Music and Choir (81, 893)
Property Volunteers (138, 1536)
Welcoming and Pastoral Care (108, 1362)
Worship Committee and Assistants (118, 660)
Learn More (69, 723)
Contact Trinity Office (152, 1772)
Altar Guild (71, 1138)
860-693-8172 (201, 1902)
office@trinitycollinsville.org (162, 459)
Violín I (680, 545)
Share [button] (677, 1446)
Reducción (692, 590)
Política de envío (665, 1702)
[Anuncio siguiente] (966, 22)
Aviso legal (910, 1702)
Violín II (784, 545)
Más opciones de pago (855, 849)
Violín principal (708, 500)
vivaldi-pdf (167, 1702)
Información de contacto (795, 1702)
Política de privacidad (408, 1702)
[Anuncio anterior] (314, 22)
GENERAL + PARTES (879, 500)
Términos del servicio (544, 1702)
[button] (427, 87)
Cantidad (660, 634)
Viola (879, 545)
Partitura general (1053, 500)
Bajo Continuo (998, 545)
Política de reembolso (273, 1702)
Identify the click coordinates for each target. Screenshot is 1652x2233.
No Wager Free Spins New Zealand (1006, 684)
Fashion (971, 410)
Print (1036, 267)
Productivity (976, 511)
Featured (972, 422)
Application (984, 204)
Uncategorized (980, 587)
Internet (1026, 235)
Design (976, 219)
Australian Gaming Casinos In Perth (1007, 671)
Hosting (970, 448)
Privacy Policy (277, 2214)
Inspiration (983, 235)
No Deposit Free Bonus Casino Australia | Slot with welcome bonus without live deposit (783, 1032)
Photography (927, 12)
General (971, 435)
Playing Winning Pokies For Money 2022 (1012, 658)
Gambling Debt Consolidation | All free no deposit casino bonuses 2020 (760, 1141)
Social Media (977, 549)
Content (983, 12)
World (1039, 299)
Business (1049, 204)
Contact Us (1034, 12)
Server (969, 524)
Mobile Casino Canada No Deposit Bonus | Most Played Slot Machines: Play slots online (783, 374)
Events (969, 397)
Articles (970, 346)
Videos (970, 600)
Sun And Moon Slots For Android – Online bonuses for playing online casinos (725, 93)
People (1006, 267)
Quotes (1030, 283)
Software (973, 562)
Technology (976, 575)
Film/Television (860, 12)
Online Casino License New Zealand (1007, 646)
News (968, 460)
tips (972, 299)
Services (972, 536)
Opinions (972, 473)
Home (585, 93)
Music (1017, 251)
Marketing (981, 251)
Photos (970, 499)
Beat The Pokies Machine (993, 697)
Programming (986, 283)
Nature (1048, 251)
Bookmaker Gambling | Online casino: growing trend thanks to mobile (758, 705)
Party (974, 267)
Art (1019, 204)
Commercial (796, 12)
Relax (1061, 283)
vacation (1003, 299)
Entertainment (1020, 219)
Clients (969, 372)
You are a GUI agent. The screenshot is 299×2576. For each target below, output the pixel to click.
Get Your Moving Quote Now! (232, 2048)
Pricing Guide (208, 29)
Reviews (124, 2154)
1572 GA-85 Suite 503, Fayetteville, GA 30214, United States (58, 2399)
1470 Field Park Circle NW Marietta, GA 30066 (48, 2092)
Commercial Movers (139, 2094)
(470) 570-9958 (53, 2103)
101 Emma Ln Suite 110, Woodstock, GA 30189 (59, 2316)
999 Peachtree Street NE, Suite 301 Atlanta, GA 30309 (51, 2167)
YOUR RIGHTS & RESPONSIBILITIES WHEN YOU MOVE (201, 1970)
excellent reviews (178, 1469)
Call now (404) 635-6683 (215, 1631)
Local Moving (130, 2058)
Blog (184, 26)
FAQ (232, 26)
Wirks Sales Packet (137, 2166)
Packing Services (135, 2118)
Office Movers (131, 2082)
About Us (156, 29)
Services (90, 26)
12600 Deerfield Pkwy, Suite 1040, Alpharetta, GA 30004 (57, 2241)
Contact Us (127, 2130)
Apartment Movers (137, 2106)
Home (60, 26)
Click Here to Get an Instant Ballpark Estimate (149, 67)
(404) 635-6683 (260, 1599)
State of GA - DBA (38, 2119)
::::::
**PROBLEM DETAILS**
Please write out the whole of the material exactly.

**TASK RESPONSE**
Music and Choir (81, 893)
Property Volunteers (138, 1536)
Welcoming and Pastoral Care (108, 1362)
Worship Committee and Assistants (118, 660)
Learn More (69, 723)
Contact Trinity Office (152, 1772)
Altar Guild (71, 1138)
860-693-8172 (201, 1902)
office@trinitycollinsville.org (162, 459)
Violín I (680, 545)
Share [button] (677, 1446)
Reducción (692, 590)
Política de envío (665, 1702)
[Anuncio siguiente] (966, 22)
Aviso legal (910, 1702)
Violín II (784, 545)
Más opciones de pago (855, 849)
Violín principal (708, 500)
vivaldi-pdf (167, 1702)
Información de contacto (795, 1702)
Política de privacidad (408, 1702)
[Anuncio anterior] (314, 22)
GENERAL + PARTES (879, 500)
Términos del servicio (544, 1702)
[button] (427, 87)
Cantidad (660, 634)
Viola (879, 545)
Partitura general (1053, 500)
Bajo Continuo (998, 545)
Política de reembolso (273, 1702)
Identify the click coordinates for each target. Screenshot is 1652x2233.
No Wager Free Spins New Zealand (1006, 684)
Fashion (971, 410)
Print (1036, 267)
Productivity (976, 511)
Featured (972, 422)
Application (984, 204)
Uncategorized (980, 587)
Internet (1026, 235)
Design (976, 219)
Australian Gaming Casinos In Perth (1007, 671)
Hosting (970, 448)
Privacy Policy (277, 2214)
Inspiration (983, 235)
No Deposit Free Bonus Casino Australia | Slot with welcome bonus without live deposit (783, 1032)
Photography (927, 12)
General (971, 435)
Playing Winning Pokies For Money 2022 (1012, 658)
Gambling Debt Consolidation | All free no deposit casino bonuses 2020 (760, 1141)
Social Media (977, 549)
Content (983, 12)
World (1039, 299)
Business (1049, 204)
Contact Us (1034, 12)
Server (969, 524)
Mobile Casino Canada No Deposit Bonus | Most Played Slot Machines: Play slots online (783, 374)
Events (969, 397)
Articles (970, 346)
Videos (970, 600)
Sun And Moon Slots For Android – Online bonuses for playing online casinos (725, 93)
People (1006, 267)
Quotes (1030, 283)
Software (973, 562)
Technology (976, 575)
Film/Television (860, 12)
Online Casino License New Zealand (1007, 646)
News (968, 460)
tips (972, 299)
Services (972, 536)
Opinions (972, 473)
Home (585, 93)
Music (1017, 251)
Marketing (981, 251)
Photos (970, 499)
Beat The Pokies Machine (993, 697)
Programming (986, 283)
Nature (1048, 251)
Bookmaker Gambling | Online casino: growing trend thanks to mobile (758, 705)
Party (974, 267)
Art (1019, 204)
Commercial (796, 12)
Relax (1061, 283)
vacation (1003, 299)
Entertainment (1020, 219)
Clients (969, 372)
You are a GUI agent. The screenshot is 299×2576. For each target below, output the pixel to click.
Get Your Moving Quote Now! (232, 2048)
Pricing Guide (208, 29)
Reviews (124, 2154)
1572 GA-85 Suite 503, Fayetteville, GA 30214, United States (58, 2399)
1470 Field Park Circle NW Marietta, GA 30066 (48, 2092)
Commercial Movers (139, 2094)
(470) 570-9958 (53, 2103)
101 Emma Ln Suite 110, Woodstock, GA 30189 (59, 2316)
999 Peachtree Street NE, Suite 301 Atlanta, GA 30309 (51, 2167)
YOUR RIGHTS & RESPONSIBILITIES WHEN YOU MOVE (201, 1970)
excellent reviews (178, 1469)
Call now (404) 635-6683 (215, 1631)
Local Moving (130, 2058)
Blog (184, 26)
FAQ (232, 26)
Wirks Sales Packet (137, 2166)
Packing Services (135, 2118)
Office Movers (131, 2082)
About Us (156, 29)
Services (90, 26)
12600 Deerfield Pkwy, Suite 1040, Alpharetta, GA 30004 (57, 2241)
Contact Us (127, 2130)
Apartment Movers (137, 2106)
Home (60, 26)
Click Here to Get an Instant Ballpark Estimate (149, 67)
(404) 635-6683 (260, 1599)
State of GA - DBA (38, 2119)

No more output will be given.